A 34 ans, le réalisateur argentin Marco Berger a déjà deux long-métrages à son actif, «Plan B» et «Ausente». Il sera samedi à Genève l'invité d'Everybody's Perfect. Interview.
– Vous avez réalisez «Plan B» et «Ausente», qui vous a valu le Teddy Award à Berlin en 2011. Comment décrivez-vous votre style de cinéma?
– J’essaye de faire des films très humains. Je veux amener le spectateur au plus près de mes personnages, qu’il entre dans leur sphère intime et qu’il ait l’impression d’être le seul témoin des scènes auxquelles il assiste. On me catalogue souvent comme un réalisateur de «cinéma gay». Parce que c’est une thématique qui revient dans mes films. Mais je raconte avant tout des histoires. L’homosexualité y est présente, certes, mais je ne la sens pas non plus comme quelque chose de primordial. Dans «Plan B», par exemple, je raconte comment deux personnes tombent amoureuses. Alors c’est deux mecs, oui. Mais le film est avant tout une comédie romantique. Quant à «Ausente», c’est un thriller. Et je n’aurais pas pu développer mon scénario si je ne parlais pas de deux hommes. Car un professeur n’aurait jamais pu proposer d’héberger une de ses élèves adolescente chez lui pour la nuit. Or c’est le point de départ de cette histoire.

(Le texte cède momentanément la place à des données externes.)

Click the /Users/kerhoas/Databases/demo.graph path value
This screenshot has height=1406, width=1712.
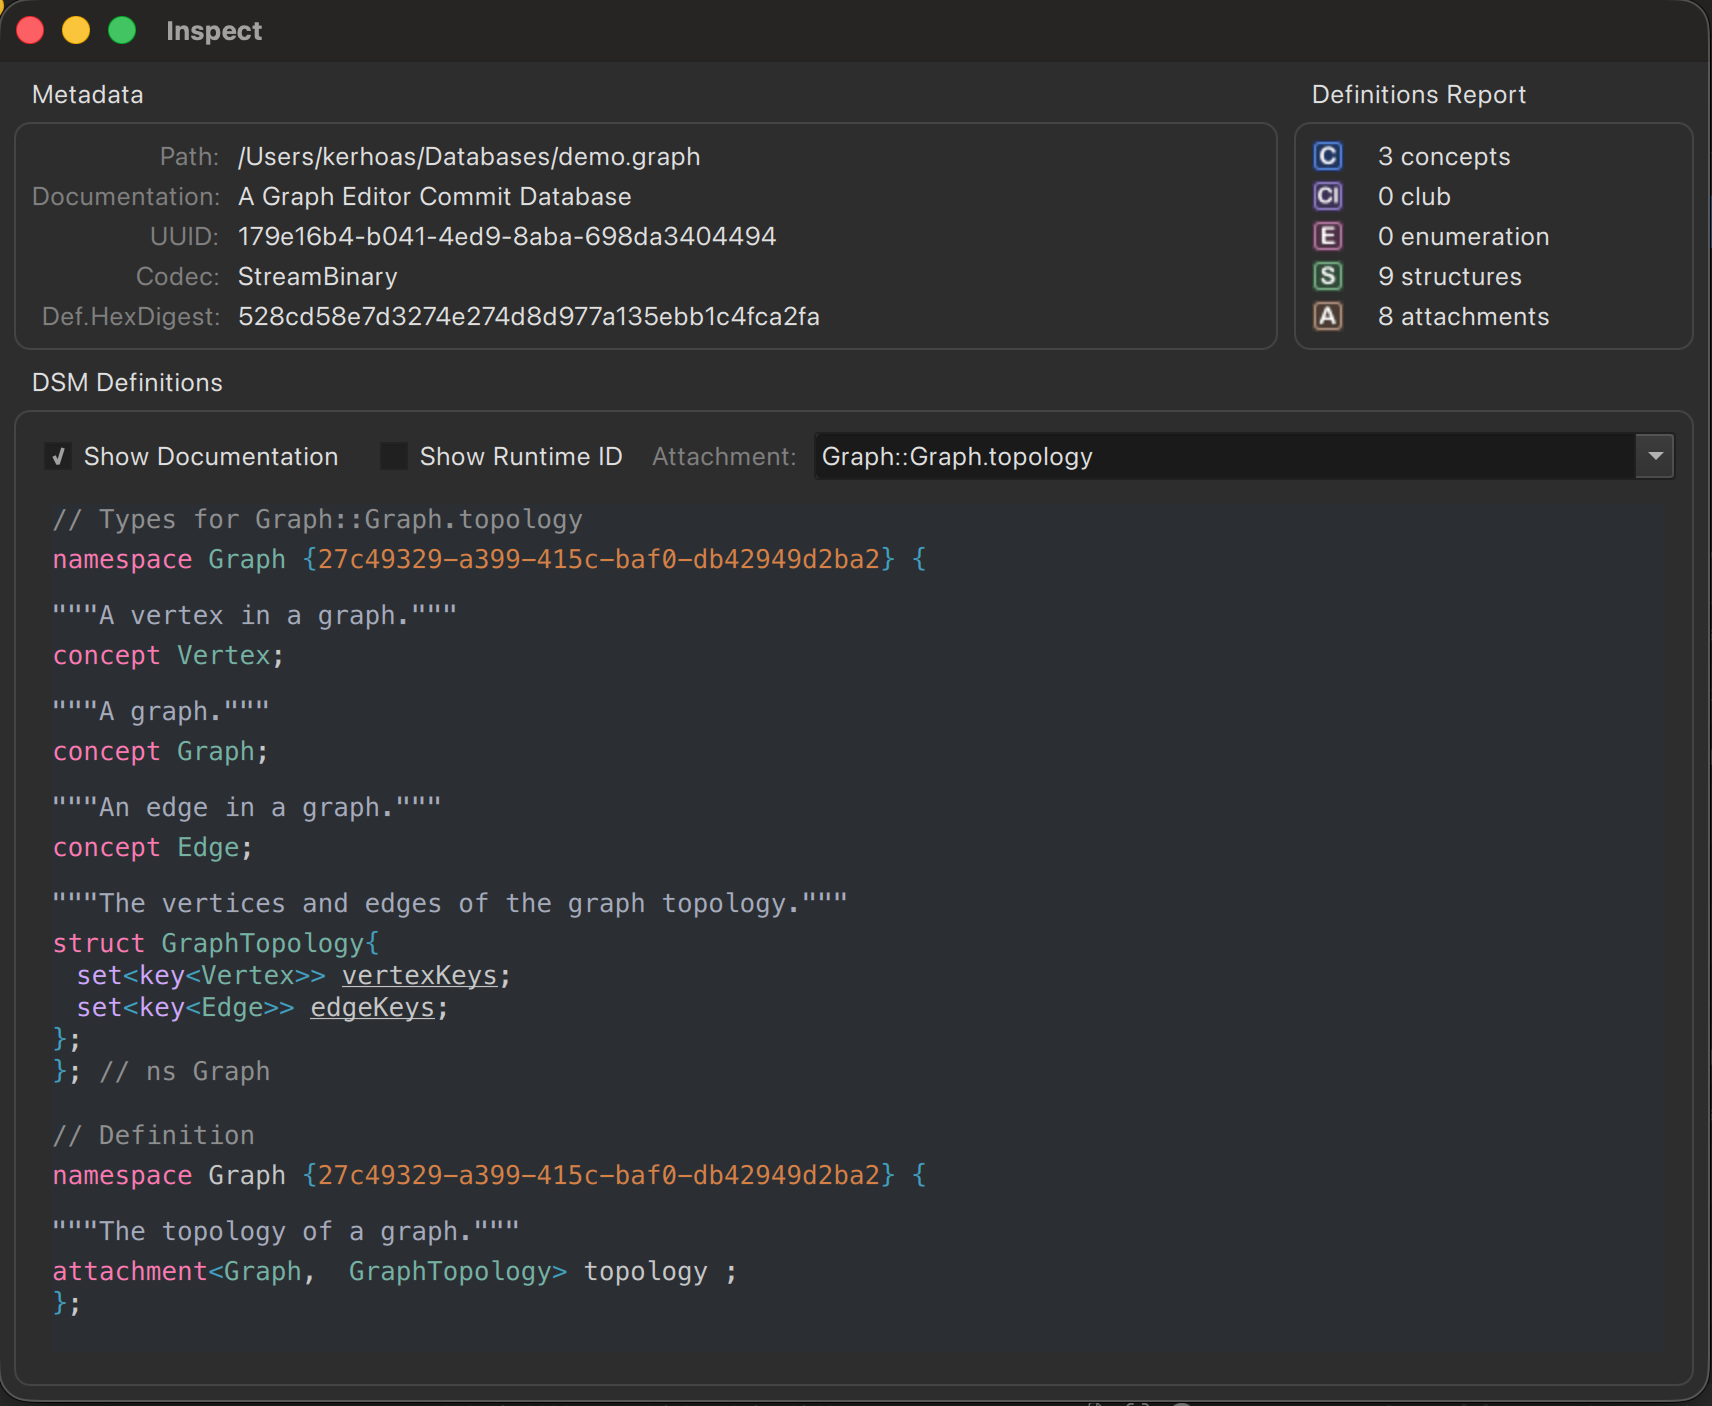pos(468,156)
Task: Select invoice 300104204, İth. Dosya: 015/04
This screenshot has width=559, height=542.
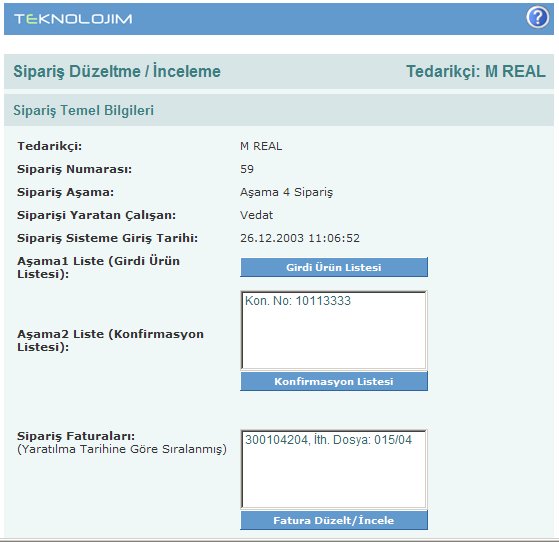Action: coord(328,440)
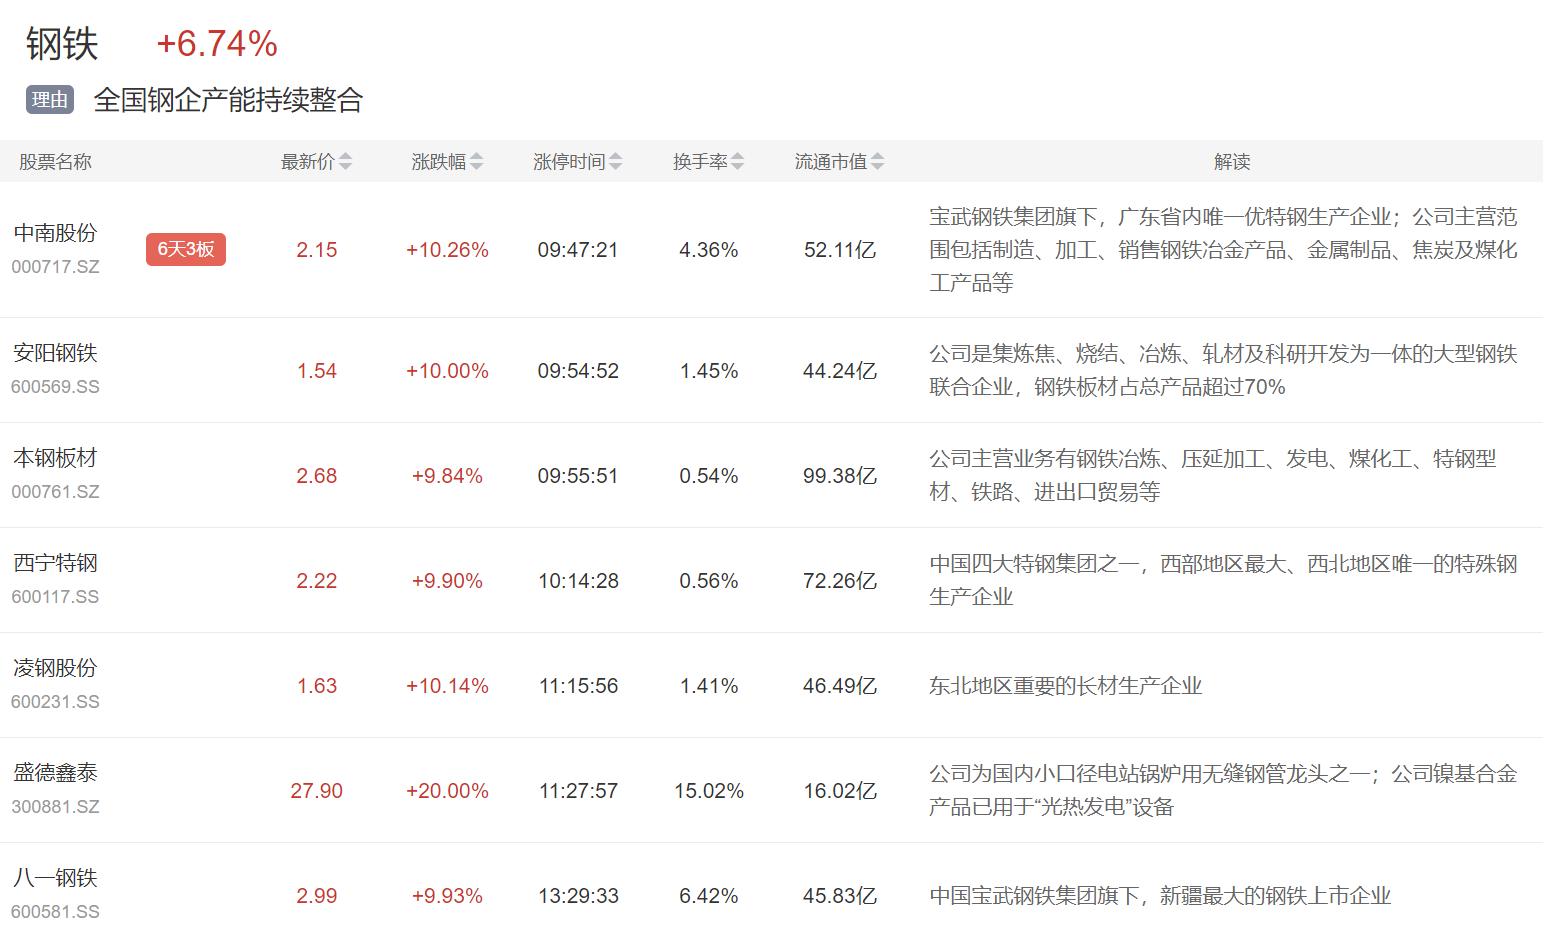Click the 涨跌幅 column sort icon

476,162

– Mais vous affirmez que tourner des films avec des personnages principaux homosexuels reste un acte militant?
– C’est un acte politique, oui. Quand on fait du cinéma, on pose son propre regard sur quelque chose. Et on le montre. Lorsque l’ont fait un film sur un sujet de société, on exprime son point de vue sur le débat. On adopte donc une position politique. Mais il ne faut pas particulièrement se battre aujourd’hui pour pouvoir faire des films en Argentine avec des personnages principaux homosexuels. Les mentalités ont beaucoup changé ces dernières années. Rendez-vous compte que pendant que je tournais «Plan B», en 2009, le Congrès commençait à débattre la loi sur le mariage égalitaire. Alors bien sûr, cela reste quelque chose de nouveau dans le cinéma argentin. Ça attire toujours l’attention. Mais la société, dans son ensemble, a beaucoup évolué.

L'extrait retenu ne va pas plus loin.